Okullarda otizmli çocukların akranlarıyla bir arada eğitim alabilmelerinin önemine de dikkati çeken Aydoğan, "Kaynaştırma demek çocuğu alıp tek başına bırakmak değil, çocukları bir arada okutmak. Almanya, Finlandiya gibi ülkelerde çocuklar bir arada eğitim alıyor. Özel eğitim okullarının sayısı artırılması ve kaynaştırma çocuğu olarak otizmlilerin diğer çocuklarla bir arada olması gerekiyor.
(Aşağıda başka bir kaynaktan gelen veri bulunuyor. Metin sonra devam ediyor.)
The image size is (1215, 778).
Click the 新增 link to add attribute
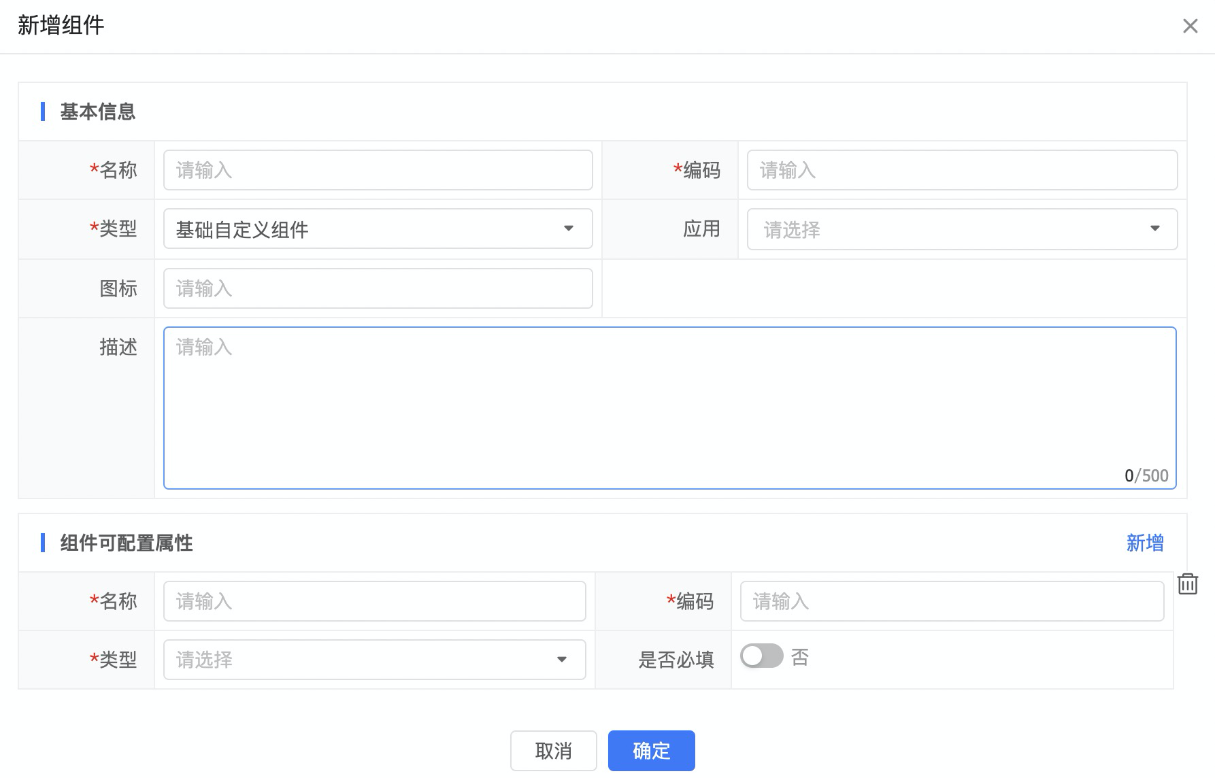coord(1144,543)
Devletin, bu çocukları özel eğitim okuluna gitmesini sağlayabilmesi mükemmel bir durum olur ama ayrı yerlerde olmamalılar. O zaman bir anlamı kalmaz. Hiç mi diğer çocuklarla bir arada bulunmayacak bu çocuklar?" ifadelerini kullandı.
"Kimse çocuk olarak kalmıyor, yetişkin otizmli bireylerin istihdamı şart"
Otizm çoğu zaman çocuklarla ilgili olarak gündeme gelse de bu çocukların bir gün büyüyüp hayata daha fazla karışma ihtiyacı duyduğu da bir gerçek. Ancak otizmli yetişkin istihdam oranları çok düşük.
Otizmli yetişkin bireylerin varlığının göz ardı edildiğini savunan Semine Aydoğan, sözlerini "Kimse çocuk olarak kalmıyor. Yetişkin otizmli bireylerin istihdam edilmesi gerekiyor" ifadeleriyle noktaladı.